Mahmoud Khalil, laureato alla Columbia University e attivista, ha dichiarato che l’amministrazione Trump “ha scelto la persona sbagliata” da prendere di mira nella repressione degli studenti manifestanti, dopo essere stato rilasciato su cauzione dopo oltre tre mesi di detenzione.
Venerdì un giudice federale ha stabilito che il palestinese non rappresenta un rischio di fuga né una minaccia per la sua comunità e può essere rilasciato, mentre prosegue la procedura di immigrazione.
Il signor Khalil è stato una voce di spicco nelle proteste pro-palestinesi in Colombia lo scorso anno e il suo arresto, avvenuto l’8 marzo, ha scatenato manifestazioni a New York e Washington DC. Il governo ha sostenuto che il suo attivismo ostacola la politica estera degli Stati Uniti e ha chiesto la sua espulsione.
Parlando con i giornalisti prima di partire dalla Louisiana, dove era detenuto, per New York, ha detto di essere impaziente di rivedere sua moglie e suo figlio, nato durante i 104 giorni di detenzione.
“L’unico momento in cui ho trascorso con mio figlio è stato il limite massimo di un’ora che il governo ci aveva imposto”, ha affermato. “Questo significa che ora posso abbracciare lui e mia moglie Noor senza guardare l’orologio.”
Ha anche criticato l’amministrazione Trump per averlo preso di mira per aver protestato contro le azioni militari di Israele a Gaza: “Non esiste la persona giusta che dovrebbe essere arrestata per aver effettivamente protestato contro un genocidio”. Non ha menzionato specificamente Israele, che nega categoricamente le accuse di genocidio a Gaza, né il popolo ebraico.
In una dichiarazione, la portavoce della Casa Bianca Abigail Jackson ha accusato il signor Khalil di essere coinvolto in “frode e falsa dichiarazione” e di “condotta lesiva degli interessi della politica estera americana”. La Casa Bianca sostiene che il giudice Michael Farbiarz non aveva giurisdizione per ordinare il rilascio del signor Khalil.
“Ci aspettiamo di essere scagionati in appello e non vediamo l’ora di espellere Khalil dagli Stati Uniti”, ha affermato la signora Jackson.
Il signor Khalil, residente permanente, si è laureato alla Columbia mentre era in detenzione.

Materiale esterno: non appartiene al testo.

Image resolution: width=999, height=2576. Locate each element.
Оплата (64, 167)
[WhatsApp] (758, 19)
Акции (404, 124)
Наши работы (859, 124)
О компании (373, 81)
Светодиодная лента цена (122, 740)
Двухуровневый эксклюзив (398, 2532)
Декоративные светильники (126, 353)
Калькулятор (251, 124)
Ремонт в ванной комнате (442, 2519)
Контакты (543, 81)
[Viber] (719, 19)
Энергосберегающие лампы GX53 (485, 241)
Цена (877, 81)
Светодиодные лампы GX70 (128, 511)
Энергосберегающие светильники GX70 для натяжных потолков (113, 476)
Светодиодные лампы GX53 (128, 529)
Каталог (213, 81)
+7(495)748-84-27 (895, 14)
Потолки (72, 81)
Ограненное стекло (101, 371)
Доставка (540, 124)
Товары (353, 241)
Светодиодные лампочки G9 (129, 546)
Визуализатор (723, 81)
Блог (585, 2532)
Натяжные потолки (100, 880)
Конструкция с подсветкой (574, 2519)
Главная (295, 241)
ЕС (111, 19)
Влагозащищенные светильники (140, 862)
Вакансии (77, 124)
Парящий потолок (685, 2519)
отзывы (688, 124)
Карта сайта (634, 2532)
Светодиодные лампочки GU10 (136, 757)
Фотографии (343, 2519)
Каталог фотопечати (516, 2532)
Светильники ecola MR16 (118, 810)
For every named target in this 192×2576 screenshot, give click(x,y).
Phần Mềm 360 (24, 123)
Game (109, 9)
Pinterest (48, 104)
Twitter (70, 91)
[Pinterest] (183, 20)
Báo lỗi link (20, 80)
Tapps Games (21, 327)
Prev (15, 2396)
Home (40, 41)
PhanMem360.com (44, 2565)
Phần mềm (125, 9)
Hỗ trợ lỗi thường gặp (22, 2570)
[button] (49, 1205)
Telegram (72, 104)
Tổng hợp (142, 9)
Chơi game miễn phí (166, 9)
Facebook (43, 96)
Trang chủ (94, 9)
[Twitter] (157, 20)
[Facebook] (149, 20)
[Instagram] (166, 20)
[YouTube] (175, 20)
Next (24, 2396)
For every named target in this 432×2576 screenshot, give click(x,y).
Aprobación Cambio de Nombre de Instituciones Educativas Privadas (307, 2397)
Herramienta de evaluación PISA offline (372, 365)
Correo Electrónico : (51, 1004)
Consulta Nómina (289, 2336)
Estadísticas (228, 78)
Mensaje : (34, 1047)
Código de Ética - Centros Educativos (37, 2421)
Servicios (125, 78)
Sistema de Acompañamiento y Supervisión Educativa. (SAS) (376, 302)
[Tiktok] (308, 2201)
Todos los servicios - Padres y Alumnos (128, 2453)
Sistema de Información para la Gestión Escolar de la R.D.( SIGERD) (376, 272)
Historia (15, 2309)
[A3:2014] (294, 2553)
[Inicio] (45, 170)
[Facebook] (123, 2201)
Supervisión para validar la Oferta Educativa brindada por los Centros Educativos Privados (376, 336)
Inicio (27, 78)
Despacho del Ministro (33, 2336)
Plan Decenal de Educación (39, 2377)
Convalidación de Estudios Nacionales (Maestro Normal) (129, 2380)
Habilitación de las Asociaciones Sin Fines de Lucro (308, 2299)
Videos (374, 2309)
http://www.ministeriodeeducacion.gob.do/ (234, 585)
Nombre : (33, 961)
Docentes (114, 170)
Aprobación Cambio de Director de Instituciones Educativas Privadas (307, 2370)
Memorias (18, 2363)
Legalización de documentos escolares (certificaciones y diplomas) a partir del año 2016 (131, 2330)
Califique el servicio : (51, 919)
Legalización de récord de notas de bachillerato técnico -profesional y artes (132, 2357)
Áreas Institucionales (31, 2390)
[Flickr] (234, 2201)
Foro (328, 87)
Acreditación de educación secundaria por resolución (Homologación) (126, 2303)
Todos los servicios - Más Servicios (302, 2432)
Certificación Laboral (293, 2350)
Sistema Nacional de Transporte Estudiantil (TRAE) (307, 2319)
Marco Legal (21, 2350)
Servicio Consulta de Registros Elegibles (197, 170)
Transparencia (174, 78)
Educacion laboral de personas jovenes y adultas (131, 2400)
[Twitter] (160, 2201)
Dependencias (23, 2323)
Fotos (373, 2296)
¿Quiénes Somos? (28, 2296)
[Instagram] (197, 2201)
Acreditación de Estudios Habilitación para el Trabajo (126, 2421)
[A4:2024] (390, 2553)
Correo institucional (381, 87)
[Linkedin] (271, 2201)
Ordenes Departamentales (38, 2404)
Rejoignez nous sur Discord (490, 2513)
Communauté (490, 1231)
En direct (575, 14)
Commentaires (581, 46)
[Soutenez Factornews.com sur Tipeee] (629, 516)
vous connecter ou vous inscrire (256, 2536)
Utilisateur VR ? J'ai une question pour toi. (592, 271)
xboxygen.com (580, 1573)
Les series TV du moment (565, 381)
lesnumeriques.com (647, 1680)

Sua moglie ha preso il suo posto durante la cerimonia e ha ritirato il diploma a suo nome.
Il Segretario di Stato Marco Rubio ha invocato una parte raramente utilizzata dell’Immigration and Nationality Act per sostenere che la presenza del signor Khalil negli Stati Uniti potrebbe comportare “potenziali gravi conseguenze negative per la politica estera”.
La scorsa settimana, il giudice Farbiarz ha stabilito che la giustificazione addotta da Rubio per la detenzione del signor Khalil era probabilmente incostituzionale e ha affermato che il governo degli Stati Uniti non poteva trattenere o deportare il trentenne residente legale negli Stati Uniti in base a tale ragionamento.
Gli avvocati dell’amministrazione Trump hanno poi affermato che il signor Khalil era detenuto per un’accusa diversa, in quanto non aveva fornito informazioni quando aveva presentato domanda di residenza permanente legale nel 2024.